- _OBJECTIVE_:
Convert these entries into a JSON list of strings, with one string per line and blank lines left out.
** begin EXTRACTED DATA **
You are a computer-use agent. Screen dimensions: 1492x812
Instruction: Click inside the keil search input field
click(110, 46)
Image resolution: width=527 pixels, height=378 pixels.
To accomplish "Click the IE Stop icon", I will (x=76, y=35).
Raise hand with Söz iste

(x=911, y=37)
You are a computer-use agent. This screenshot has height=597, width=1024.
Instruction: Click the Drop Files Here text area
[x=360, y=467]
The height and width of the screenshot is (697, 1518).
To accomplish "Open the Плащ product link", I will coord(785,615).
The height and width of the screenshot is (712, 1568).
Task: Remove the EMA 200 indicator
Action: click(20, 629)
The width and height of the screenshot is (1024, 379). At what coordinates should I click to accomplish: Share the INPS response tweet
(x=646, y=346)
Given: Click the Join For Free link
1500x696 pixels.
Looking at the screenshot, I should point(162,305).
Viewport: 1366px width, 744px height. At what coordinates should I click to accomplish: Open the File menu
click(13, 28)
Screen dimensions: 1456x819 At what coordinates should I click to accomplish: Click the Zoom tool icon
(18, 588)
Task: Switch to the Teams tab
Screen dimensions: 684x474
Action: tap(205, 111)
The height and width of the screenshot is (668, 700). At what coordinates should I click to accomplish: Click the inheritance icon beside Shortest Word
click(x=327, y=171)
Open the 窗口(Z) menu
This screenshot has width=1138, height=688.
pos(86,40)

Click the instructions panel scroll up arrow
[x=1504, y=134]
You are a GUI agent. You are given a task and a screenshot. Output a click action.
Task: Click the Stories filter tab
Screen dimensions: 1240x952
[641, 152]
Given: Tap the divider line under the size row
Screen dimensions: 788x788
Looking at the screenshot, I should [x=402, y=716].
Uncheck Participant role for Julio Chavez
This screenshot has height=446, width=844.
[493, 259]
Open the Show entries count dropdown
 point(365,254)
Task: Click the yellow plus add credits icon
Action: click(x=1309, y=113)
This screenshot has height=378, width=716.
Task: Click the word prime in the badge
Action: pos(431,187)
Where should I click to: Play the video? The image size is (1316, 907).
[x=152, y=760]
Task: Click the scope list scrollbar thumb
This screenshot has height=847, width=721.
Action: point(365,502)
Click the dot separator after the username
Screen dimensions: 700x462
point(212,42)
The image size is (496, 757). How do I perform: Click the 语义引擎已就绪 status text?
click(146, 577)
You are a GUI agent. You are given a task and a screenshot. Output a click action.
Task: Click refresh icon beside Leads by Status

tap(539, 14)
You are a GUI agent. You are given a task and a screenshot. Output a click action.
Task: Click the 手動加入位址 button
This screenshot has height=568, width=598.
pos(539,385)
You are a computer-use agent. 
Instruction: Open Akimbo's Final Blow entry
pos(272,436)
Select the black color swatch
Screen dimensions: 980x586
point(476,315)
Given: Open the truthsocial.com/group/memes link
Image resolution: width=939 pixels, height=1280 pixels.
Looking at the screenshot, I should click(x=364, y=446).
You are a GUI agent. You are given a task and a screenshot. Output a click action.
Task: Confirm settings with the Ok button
** end EXTRACTED DATA **
- _EXERCISE RESPONSE_:
[
  "You are a computer-use agent. Screen dimensions: 1492x812",
  "Instruction: Click inside the keil search input field",
  "click(110, 46)",
  "Image resolution: width=527 pixels, height=378 pixels.",
  "To accomplish \"Click the IE Stop icon\", I will (x=76, y=35).",
  "Raise hand with Söz iste",
  "(x=911, y=37)",
  "You are a computer-use agent. This screenshot has height=597, width=1024.",
  "Instruction: Click the Drop Files Here text area",
  "[x=360, y=467]",
  "The height and width of the screenshot is (697, 1518).",
  "To accomplish \"Open the Плащ product link\", I will coord(785,615).",
  "The height and width of the screenshot is (712, 1568).",
  "Task: Remove the EMA 200 indicator",
  "Action: click(20, 629)",
  "The width and height of the screenshot is (1024, 379). At what coordinates should I click to accomplish: Share the INPS response tweet",
  "(x=646, y=346)",
  "Given: Click the Join For Free link",
  "1500x696 pixels.",
  "Looking at the screenshot, I should point(162,305).",
  "Viewport: 1366px width, 744px height. At what coordinates should I click to accomplish: Open the File menu",
  "click(13, 28)",
  "Screen dimensions: 1456x819 At what coordinates should I click to accomplish: Click the Zoom tool icon",
  "(18, 588)",
  "Task: Switch to the Teams tab",
  "Screen dimensions: 684x474",
  "Action: tap(205, 111)",
  "The height and width of the screenshot is (668, 700). At what coordinates should I click to accomplish: Click the inheritance icon beside Shortest Word",
  "click(x=327, y=171)",
  "Open the 窗口(Z) menu",
  "This screenshot has width=1138, height=688.",
  "pos(86,40)",
  "Click the instructions panel scroll up arrow",
  "[x=1504, y=134]",
  "You are a GUI agent. You are given a task and a screenshot. Output a click action.",
  "Task: Click the Stories filter tab",
  "Screen dimensions: 1240x952",
  "[641, 152]",
  "Given: Tap the divider line under the size row",
  "Screen dimensions: 788x788",
  "Looking at the screenshot, I should [x=402, y=716].",
  "Uncheck Participant role for Julio Chavez",
  "This screenshot has height=446, width=844.",
  "[493, 259]",
  "Open the Show entries count dropdown",
  " point(365,254)",
  "Task: Click the yellow plus add credits icon",
  "Action: click(x=1309, y=113)",
  "This screenshot has height=378, width=716.",
  "Task: Click the word prime in the badge",
  "Action: pos(431,187)",
  "Where should I click to: Play the video? The image size is (1316, 907).",
  "[x=152, y=760]",
  "Task: Click the scope list scrollbar thumb",
  "This screenshot has height=847, width=721.",
  "Action: point(365,502)",
  "Click the dot separator after the username",
  "Screen dimensions: 700x462",
  "point(212,42)",
  "The image size is (496, 757). How do I perform: Click the 语义引擎已就绪 status text?",
  "click(146, 577)",
  "You are a GUI agent. You are given a task and a screenshot. Output a click action.",
  "Task: Click refresh icon beside Leads by Status",
  "tap(539, 14)",
  "You are a GUI agent. You are given a task and a screenshot. Output a click action.",
  "Task: Click the 手動加入位址 button",
  "This screenshot has height=568, width=598.",
  "pos(539,385)",
  "You are a computer-use agent. ",
  "Instruction: Open Akimbo's Final Blow entry",
  "pos(272,436)",
  "Select the black color swatch",
  "Screen dimensions: 980x586",
  "point(476,315)",
  "Given: Open the truthsocial.com/group/memes link",
  "Image resolution: width=939 pixels, height=1280 pixels.",
  "Looking at the screenshot, I should click(x=364, y=446).",
  "You are a GUI agent. You are given a task and a screenshot. Output a click action.",
  "Task: Confirm settings with the Ok button"
]